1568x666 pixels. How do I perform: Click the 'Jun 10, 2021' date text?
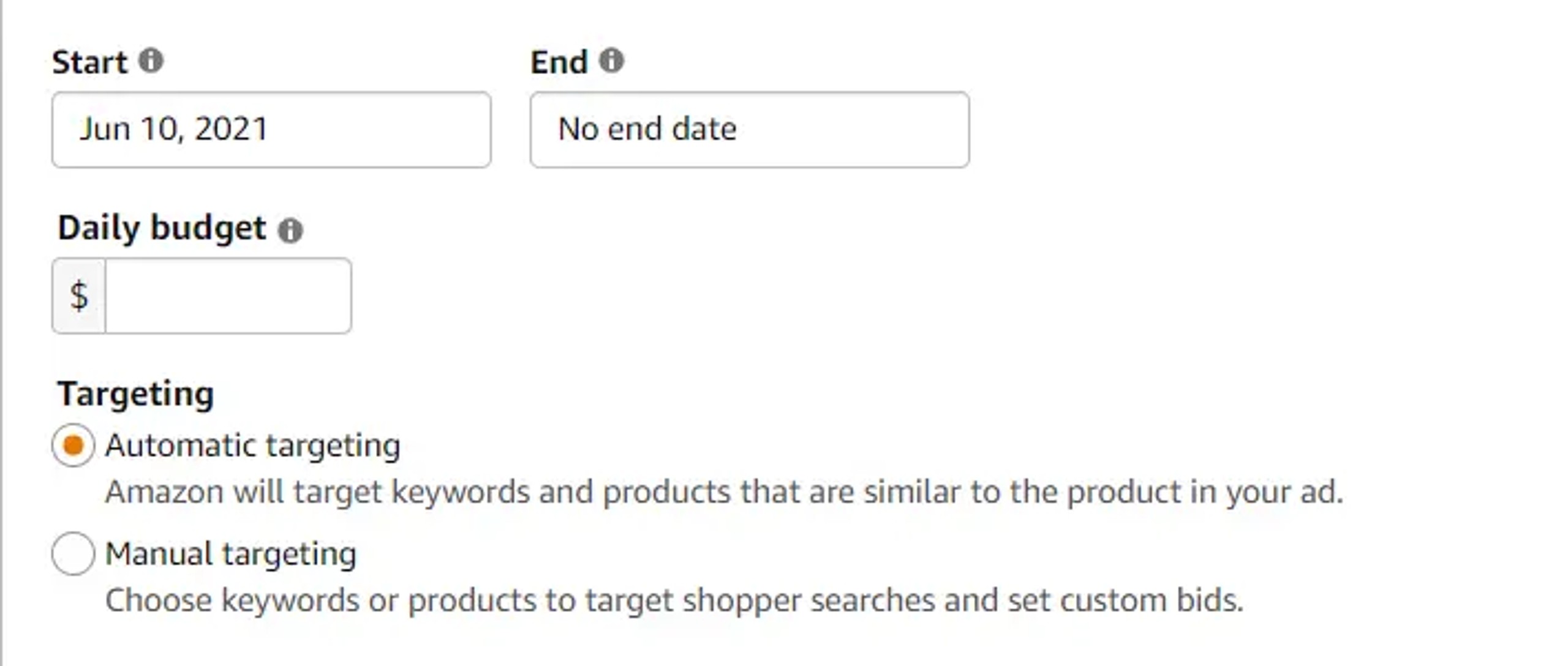pos(175,129)
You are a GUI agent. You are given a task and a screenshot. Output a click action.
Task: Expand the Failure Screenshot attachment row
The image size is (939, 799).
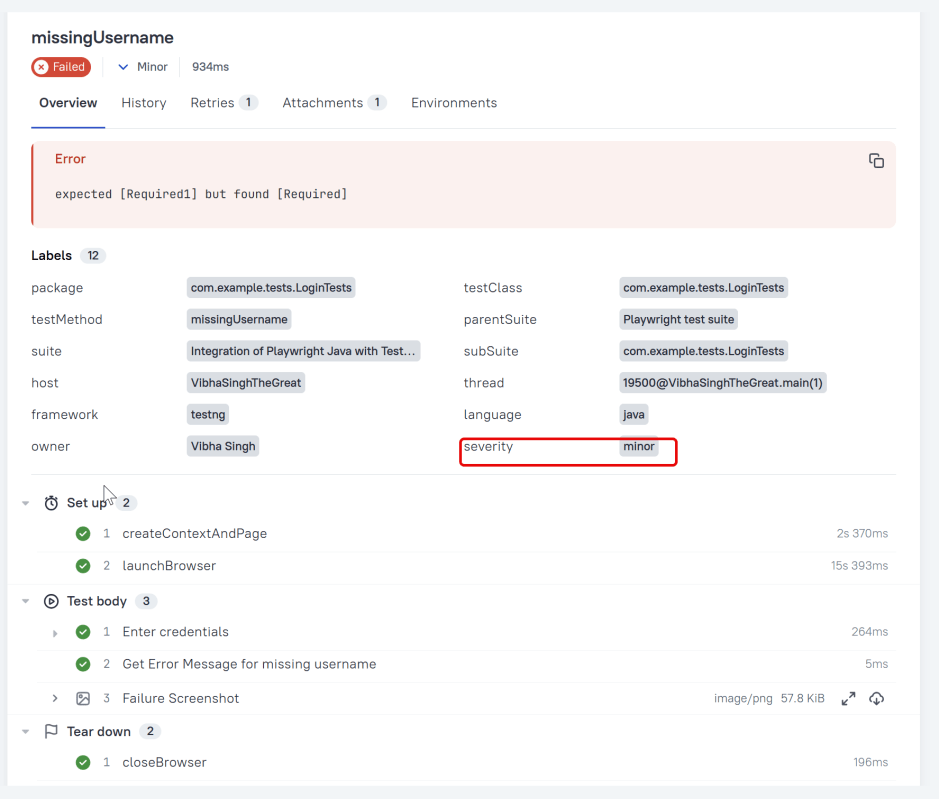click(x=56, y=699)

···

■ PROBLEM REQUIREMENTS ■
In transcribing the lines above, omit the images and keep all else exact.

■ OUTPUT OF THE EXERCISE ■
1568x666 pixels. How do I perform: Click the 'Jun 10, 2021' date text?
pos(175,129)
You are a GUI agent. You are given a task and a screenshot. Output a click action.
Task: Expand the Failure Screenshot attachment row
The image size is (939, 799).
click(x=56, y=699)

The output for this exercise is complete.